The wonderful two way street:            Getting what you give (and more):           Reflections on my growth as an executive and leadership coach for entrepreneurs  by Charlotte Murray

The wonderful two way street: Getting what you give (and more): Reflections on my growth as an executive and leadership coach for entrepreneurs by Charlotte Murray

We all have something to teach and something to learn. This reciprocity has been a theme for me, and somewhat of a mantra in my ongoing professional development - it is possible to both contribute and learn simultaneously, and using coaching skills has become my way of showing up. To me, this mindset equates to being an empathetic and life-long learner.

As a young adult, I became aware that I already had insights and experiences that I could share with others, and that I always had more to learn.
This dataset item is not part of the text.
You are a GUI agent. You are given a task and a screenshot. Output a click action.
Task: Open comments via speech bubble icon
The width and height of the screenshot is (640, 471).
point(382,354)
This awareness stemmed from some of my early experiences that drew me to explore more around creating an environment of curiosity and mutual learning. For example, as a freshman in university, I helped high school students decide their field of study after graduation, and as a young manager I worked with University students in choosing their career path.

I was also someone who loved the creative fields like art, dance, theatre, culinary arts, and music, and I remember several teachers and mentors I had growing up who were inspiring and who taught me lessons I carry with me today. Lessons like being comfortable to be creative in the kitchen means you give yourself the freedom to create, and work with the ingredients you have on hand, which opens up the possibility to create a new dish (instead of making the same one over and over). For me that lesson is about being resourceful and creative while problem solving. Another example is from my theatre arts teacher, who helped me learn how to best prepare my focus and mindset before performing on stage - getting into that same mindset and preparation was instrumental in how pitched my tech startup years later at various demo days, including at Google.
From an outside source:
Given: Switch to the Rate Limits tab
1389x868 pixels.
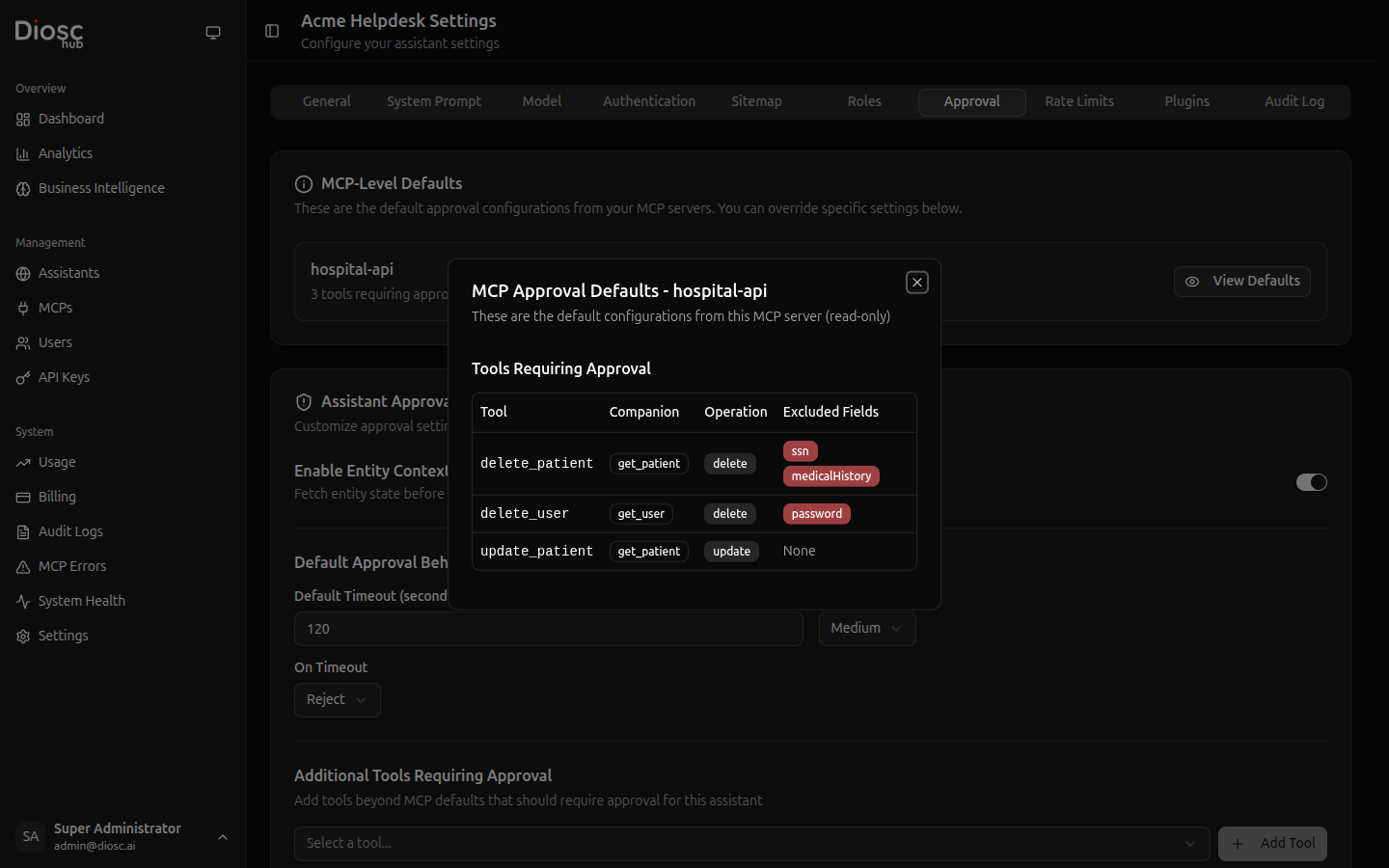Looking at the screenshot, I should tap(1078, 101).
What I did not know at the time, was how to distinguish between teaching, mentoring and coaching. These were the things I was experiencing and it took probably another decade before I learned the definitions and nuances of each of these  terms. There is great value in teaching, mentoring and coaching, but the definitions and approaches are distinct and not interchangeable.
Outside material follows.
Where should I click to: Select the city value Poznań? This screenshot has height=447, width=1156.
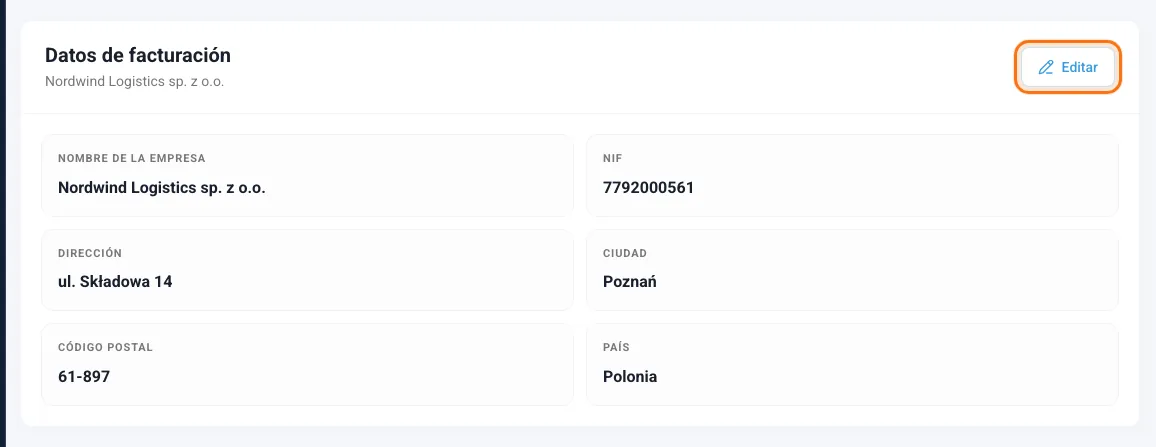[630, 282]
Organic learning with focused intention

My intentional coaching journey began at Procter and Gamble, where I had the opportunity to do some peer coaching as part of my roles in Strategic Procurement and later Brand Management. Peer coaching by definition involves mutually sharing and learning from colleagues who are in a similar role in terms of seniority and experience. Together with my colleague Michael Needham, we pulled together a group of like-minded young managers, and led regular group discussions that encouraged peer sharing and learning. I found it motivating to see how everyone in the group applied their insights and actions from these sessions to their work, almost immediately. I discovered the importance of creating a trusting space for these conversations, and how open ended questions elicited more engagement and group discussion. This was an example of bringing to life the concept of mutual learning in a constructive environment, where we all had something to contribute and something to learn. At about the same time, I first became familiar with the term corporate or executive coaching, and I wanted to learn more.

I proceeded to take any and every internal workshop that P&G had to offer around training, facilitation and coaching, and even took the ‘train-the-trainer’ session to become better at facilitating and developing workshops. These workshops helped me become more self-aware and effective as a person, as a manager and as a leader. I was trained in the GROW coaching process (developed by Sir John Whitmore), which is an acronym for Goals-Reality-Options-Will. This is a coaching process that can be applied to any coaching session, that is easy to remember, and encourages the coaching conversation to have a clear beginning, middle and end.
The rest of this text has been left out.